●2人と2匹のクリスマス〜質素なんて気にしない〜
楽しいクリスマス。それをもっと楽しくするために朔と澪は部屋を飾り付けていく。
折り紙で作った星や、簡素なリースとクリスマスツリー。
それはとても素朴なものばかりだけれども、二人で一緒にするからとても楽しいし、とても嬉しい。
テーブルの上には二人で頑張って作ったクリスマスケーキとお菓子。それにジュースも揃えて準備はバッチリだ。
「……ま、ほら、質素なのがボクら流っていうか。ケーキあるからクリスマスっぽいし」
「気持ちがこもってたら立派なクリスマスなんよ!」
一通りの準備が終わり、飾り付けた部屋を見渡して澪の一言に、朔も同じように見渡して笑う。
「そーだと信じてる! ……ケーキ潰れてないかな?」
箱に入ったままのケーキがどうなっているか不安になった澪が、ゆっくりと蓋を開ける。
箱の中から出てきたのは、ソリにのった猫と犬のマジパンが飾られたガトーショコラ。
きちんと綺麗に箱の中にあったことに、ほっと胸をなで下ろす澪と朔。
さぁ。後は最後の準備だけ。
お揃いのサンタ帽を被った澪と朔の視線が同じ方向を向く。
視線の先には…………。
澪のペット、白い紀州犬・もずきち。
朔のペット、栗色の猫・もなか。
二人は片手に同じサンタ帽を持って、自分のペットとの距離をじりじりとつめていく。
抜き足差し足で、忍びより射程距離に入ったとたん。二人は同時に帽子を振りかざす。
しかしそこは二匹の野生の勘が働いたのか、それぞれの頭に帽子を被る前に素早く逃げた。
「あぁもう、大人しくかぶせろ! こらもず!」
「もなか、大人しくしてるんよ! 良い子にしてたら煮干あげるんよ!」
二匹の抵抗に澪と朔は悪戦苦闘。
やいのやいのと、がんばってなんとか二匹に帽子を被せることに成功し、達成感から良い笑顔を浮かべる2人を、2匹は渋い顔をしながら眺めていた。

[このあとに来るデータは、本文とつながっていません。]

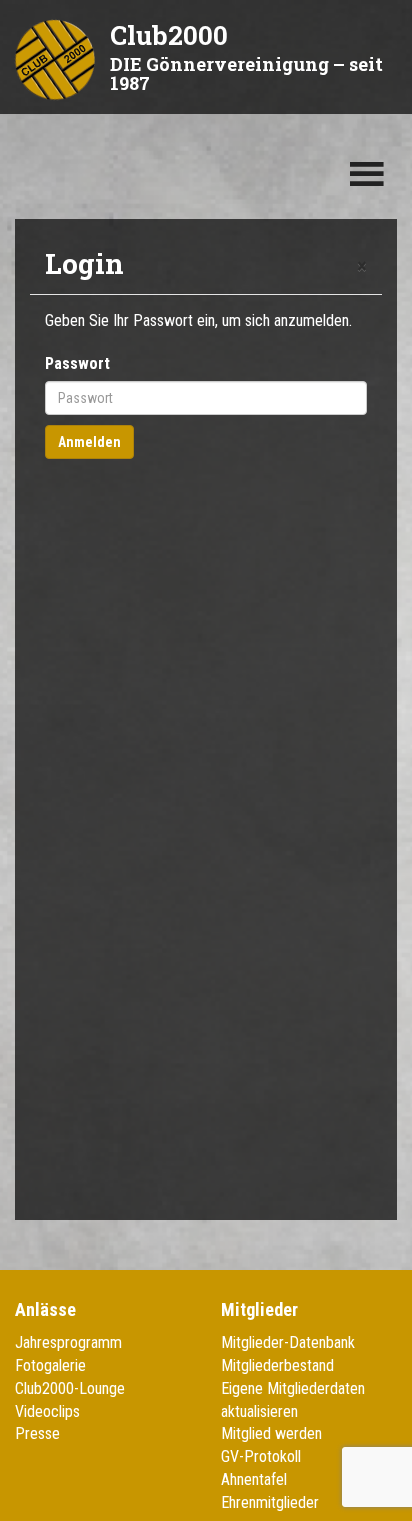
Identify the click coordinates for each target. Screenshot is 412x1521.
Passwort (77, 363)
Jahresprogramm (68, 1342)
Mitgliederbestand (277, 1365)
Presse (37, 1433)
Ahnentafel (254, 1479)
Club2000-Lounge (70, 1388)
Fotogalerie (50, 1365)
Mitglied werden (271, 1433)
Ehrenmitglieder (270, 1502)
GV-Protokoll (261, 1456)
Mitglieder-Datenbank (288, 1342)
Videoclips (47, 1411)
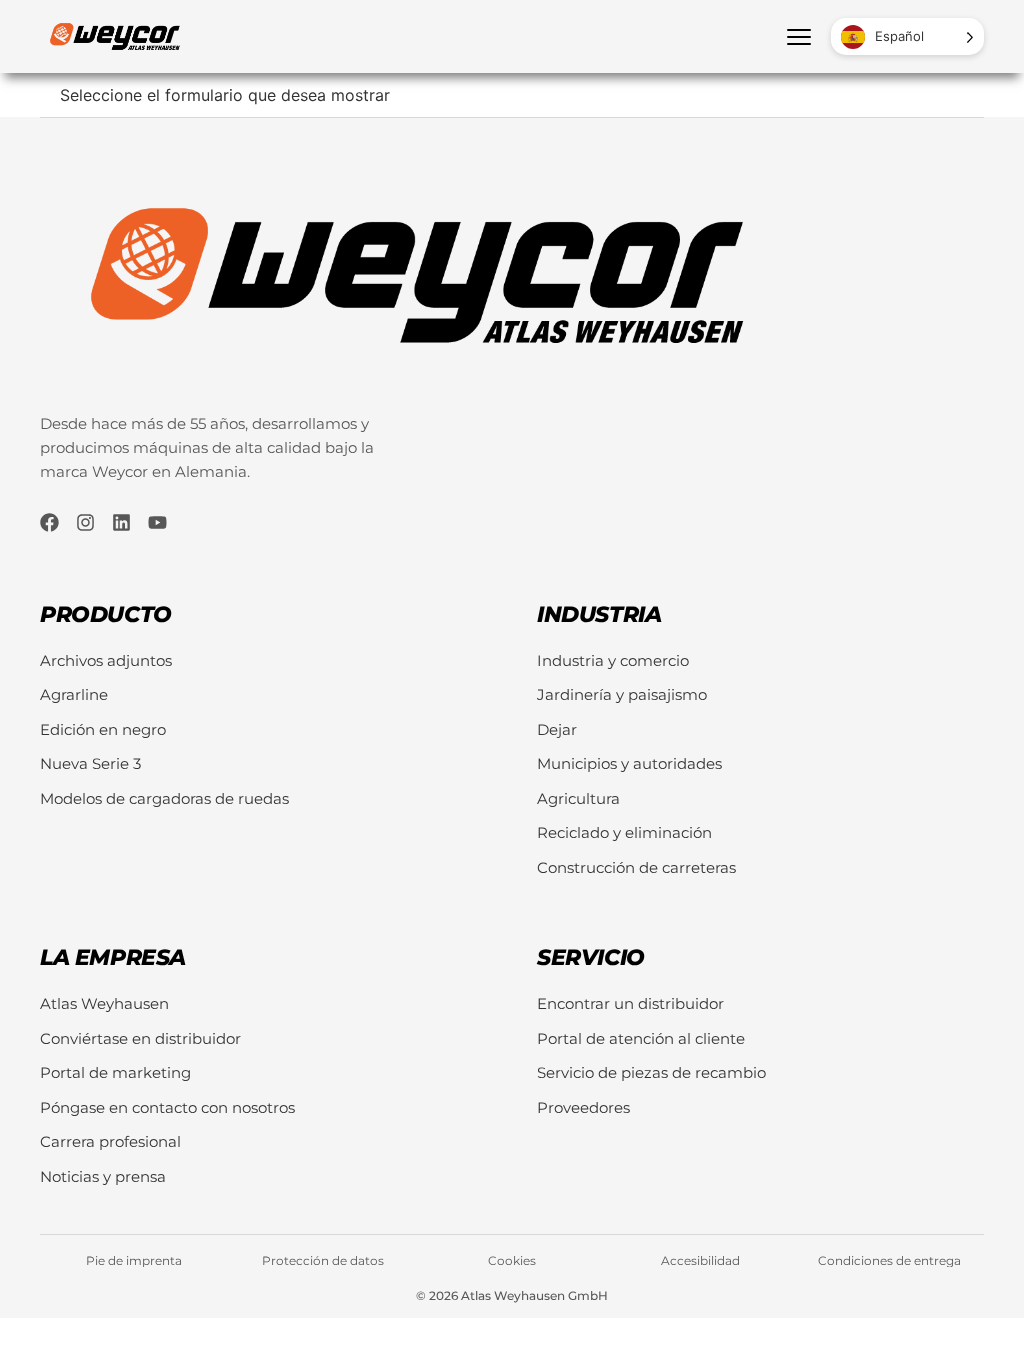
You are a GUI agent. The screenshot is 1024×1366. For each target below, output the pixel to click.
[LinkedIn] (121, 522)
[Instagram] (85, 522)
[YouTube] (157, 522)
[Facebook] (49, 522)
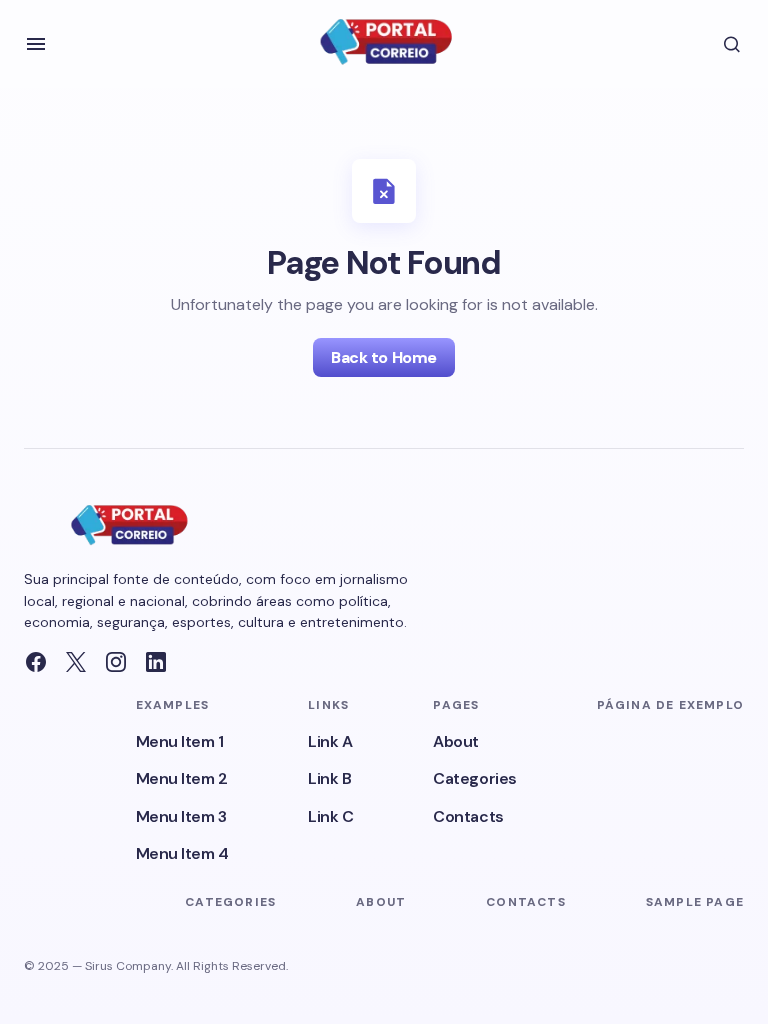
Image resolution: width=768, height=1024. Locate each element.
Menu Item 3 (181, 816)
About (456, 741)
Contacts (468, 816)
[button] (36, 44)
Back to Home (383, 357)
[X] (76, 662)
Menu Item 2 (182, 778)
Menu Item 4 (182, 853)
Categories (474, 778)
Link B (329, 778)
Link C (330, 816)
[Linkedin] (156, 662)
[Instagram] (116, 662)
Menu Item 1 (180, 741)
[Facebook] (36, 662)
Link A (330, 741)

そんな視線は軽く受け流して、澪と朔は顔を見合わせて笑い合う。
「4人でサンタさん、メリークリスマスなんよ」
「メリークリスマス、二人に二匹♪」
これで準備は整った。
顔一杯の笑顔で、クラッカーを派手に打ち鳴らして、楽しいパーティーの幕開け。
それではまず、クリスマスプレゼントの交換から……。